(EXERCISE DIRECTIONS): Format every line of the material below as a JSON list of strings, one string per line, and leave out the blank lines.

(EXERCISE MATERIAL):

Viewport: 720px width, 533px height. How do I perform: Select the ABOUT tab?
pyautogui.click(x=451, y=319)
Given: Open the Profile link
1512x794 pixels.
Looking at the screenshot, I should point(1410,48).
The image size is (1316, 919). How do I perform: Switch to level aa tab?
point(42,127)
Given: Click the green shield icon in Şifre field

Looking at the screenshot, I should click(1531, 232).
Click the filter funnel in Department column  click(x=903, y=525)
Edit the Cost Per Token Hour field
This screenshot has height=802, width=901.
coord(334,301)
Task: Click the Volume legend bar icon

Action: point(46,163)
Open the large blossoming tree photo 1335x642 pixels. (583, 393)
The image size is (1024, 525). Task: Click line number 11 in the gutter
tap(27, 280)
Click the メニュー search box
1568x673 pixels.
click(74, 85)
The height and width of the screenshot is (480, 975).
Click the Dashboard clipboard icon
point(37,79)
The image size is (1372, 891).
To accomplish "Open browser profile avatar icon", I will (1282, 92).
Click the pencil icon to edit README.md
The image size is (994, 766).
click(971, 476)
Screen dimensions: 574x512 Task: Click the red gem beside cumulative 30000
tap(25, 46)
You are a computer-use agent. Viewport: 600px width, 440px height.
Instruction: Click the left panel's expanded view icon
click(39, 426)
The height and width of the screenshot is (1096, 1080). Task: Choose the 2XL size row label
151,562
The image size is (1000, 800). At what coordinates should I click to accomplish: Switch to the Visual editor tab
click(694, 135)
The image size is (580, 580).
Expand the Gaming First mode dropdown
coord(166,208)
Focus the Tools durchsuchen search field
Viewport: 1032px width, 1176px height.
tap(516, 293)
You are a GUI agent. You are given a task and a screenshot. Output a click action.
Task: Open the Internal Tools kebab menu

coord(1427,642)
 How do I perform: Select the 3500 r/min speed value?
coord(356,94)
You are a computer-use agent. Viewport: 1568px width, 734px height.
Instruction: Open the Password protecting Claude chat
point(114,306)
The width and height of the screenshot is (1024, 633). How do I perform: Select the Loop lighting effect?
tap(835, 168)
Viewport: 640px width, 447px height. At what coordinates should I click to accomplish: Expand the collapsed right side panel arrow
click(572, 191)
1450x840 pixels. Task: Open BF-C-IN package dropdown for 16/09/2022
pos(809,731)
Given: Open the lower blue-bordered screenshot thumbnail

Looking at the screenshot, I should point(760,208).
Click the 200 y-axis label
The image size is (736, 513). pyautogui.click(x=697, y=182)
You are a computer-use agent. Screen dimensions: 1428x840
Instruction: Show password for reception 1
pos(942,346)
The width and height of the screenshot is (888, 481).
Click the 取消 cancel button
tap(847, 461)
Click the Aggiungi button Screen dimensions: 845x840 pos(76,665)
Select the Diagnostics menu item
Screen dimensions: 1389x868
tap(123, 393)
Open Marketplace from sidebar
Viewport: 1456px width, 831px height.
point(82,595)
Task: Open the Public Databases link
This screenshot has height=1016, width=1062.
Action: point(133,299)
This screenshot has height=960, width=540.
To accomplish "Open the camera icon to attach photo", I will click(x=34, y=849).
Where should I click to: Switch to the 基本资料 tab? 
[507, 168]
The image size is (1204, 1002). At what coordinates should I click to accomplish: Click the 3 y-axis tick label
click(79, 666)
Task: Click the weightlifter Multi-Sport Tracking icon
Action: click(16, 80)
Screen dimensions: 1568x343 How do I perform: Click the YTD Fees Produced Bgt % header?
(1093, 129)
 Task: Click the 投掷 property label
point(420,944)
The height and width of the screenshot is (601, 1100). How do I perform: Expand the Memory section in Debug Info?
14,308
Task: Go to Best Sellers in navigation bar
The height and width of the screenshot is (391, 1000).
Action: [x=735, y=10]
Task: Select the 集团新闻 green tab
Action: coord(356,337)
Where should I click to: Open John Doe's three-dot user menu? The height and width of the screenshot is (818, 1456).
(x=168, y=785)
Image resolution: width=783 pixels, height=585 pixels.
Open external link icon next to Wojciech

(COMPLETED EXERCISE):
[
  "Viewport: 720px width, 533px height. How do I perform: Select the ABOUT tab?",
  "pyautogui.click(x=451, y=319)",
  "Given: Open the Profile link",
  "1512x794 pixels.",
  "Looking at the screenshot, I should point(1410,48).",
  "The image size is (1316, 919). How do I perform: Switch to level aa tab?",
  "point(42,127)",
  "Given: Click the green shield icon in Şifre field",
  "Looking at the screenshot, I should click(1531, 232).",
  "Click the filter funnel in Department column  click(x=903, y=525)",
  "Edit the Cost Per Token Hour field",
  "This screenshot has height=802, width=901.",
  "coord(334,301)",
  "Task: Click the Volume legend bar icon",
  "Action: point(46,163)",
  "Open the large blossoming tree photo 1335x642 pixels. (583, 393)",
  "The image size is (1024, 525). Task: Click line number 11 in the gutter",
  "tap(27, 280)",
  "Click the メニュー search box",
  "1568x673 pixels.",
  "click(74, 85)",
  "The height and width of the screenshot is (480, 975).",
  "Click the Dashboard clipboard icon",
  "point(37,79)",
  "The image size is (1372, 891).",
  "To accomplish \"Open browser profile avatar icon\", I will (1282, 92).",
  "Click the pencil icon to edit README.md",
  "The image size is (994, 766).",
  "click(971, 476)",
  "Screen dimensions: 574x512 Task: Click the red gem beside cumulative 30000",
  "tap(25, 46)",
  "You are a computer-use agent. Viewport: 600px width, 440px height.",
  "Instruction: Click the left panel's expanded view icon",
  "click(39, 426)",
  "The height and width of the screenshot is (1096, 1080). Task: Choose the 2XL size row label",
  "151,562",
  "The image size is (1000, 800). At what coordinates should I click to accomplish: Switch to the Visual editor tab",
  "click(694, 135)",
  "The image size is (580, 580).",
  "Expand the Gaming First mode dropdown",
  "coord(166,208)",
  "Focus the Tools durchsuchen search field",
  "Viewport: 1032px width, 1176px height.",
  "tap(516, 293)",
  "You are a GUI agent. You are given a task and a screenshot. Output a click action.",
  "Task: Open the Internal Tools kebab menu",
  "coord(1427,642)",
  " How do I perform: Select the 3500 r/min speed value?",
  "coord(356,94)",
  "You are a computer-use agent. Viewport: 1568px width, 734px height.",
  "Instruction: Open the Password protecting Claude chat",
  "point(114,306)",
  "The width and height of the screenshot is (1024, 633). How do I perform: Select the Loop lighting effect?",
  "tap(835, 168)",
  "Viewport: 640px width, 447px height. At what coordinates should I click to accomplish: Expand the collapsed right side panel arrow",
  "click(572, 191)",
  "1450x840 pixels. Task: Open BF-C-IN package dropdown for 16/09/2022",
  "pos(809,731)",
  "Given: Open the lower blue-bordered screenshot thumbnail",
  "Looking at the screenshot, I should point(760,208).",
  "Click the 200 y-axis label",
  "The image size is (736, 513). pyautogui.click(x=697, y=182)",
  "You are a computer-use agent. Screen dimensions: 1428x840",
  "Instruction: Show password for reception 1",
  "pos(942,346)",
  "The width and height of the screenshot is (888, 481).",
  "Click the 取消 cancel button",
  "tap(847, 461)",
  "Click the Aggiungi button Screen dimensions: 845x840 pos(76,665)",
  "Select the Diagnostics menu item",
  "Screen dimensions: 1389x868",
  "tap(123, 393)",
  "Open Marketplace from sidebar",
  "Viewport: 1456px width, 831px height.",
  "point(82,595)",
  "Task: Open the Public Databases link",
  "This screenshot has height=1016, width=1062.",
  "Action: point(133,299)",
  "This screenshot has height=960, width=540.",
  "To accomplish \"Open the camera icon to attach photo\", I will click(x=34, y=849).",
  "Where should I click to: Switch to the 基本资料 tab? ",
  "[507, 168]",
  "The image size is (1204, 1002). At what coordinates should I click to accomplish: Click the 3 y-axis tick label",
  "click(79, 666)",
  "Task: Click the weightlifter Multi-Sport Tracking icon",
  "Action: click(16, 80)",
  "Screen dimensions: 1568x343 How do I perform: Click the YTD Fees Produced Bgt % header?",
  "(1093, 129)",
  " Task: Click the 投掷 property label",
  "point(420,944)",
  "The height and width of the screenshot is (601, 1100). How do I perform: Expand the Memory section in Debug Info?",
  "14,308",
  "Task: Go to Best Sellers in navigation bar",
  "The height and width of the screenshot is (391, 1000).",
  "Action: [x=735, y=10]",
  "Task: Select the 集团新闻 green tab",
  "Action: coord(356,337)",
  "Where should I click to: Open John Doe's three-dot user menu? The height and width of the screenshot is (818, 1456).",
  "(x=168, y=785)",
  "Image resolution: width=783 pixels, height=585 pixels.",
  "Open external link icon next to Wojciech"
]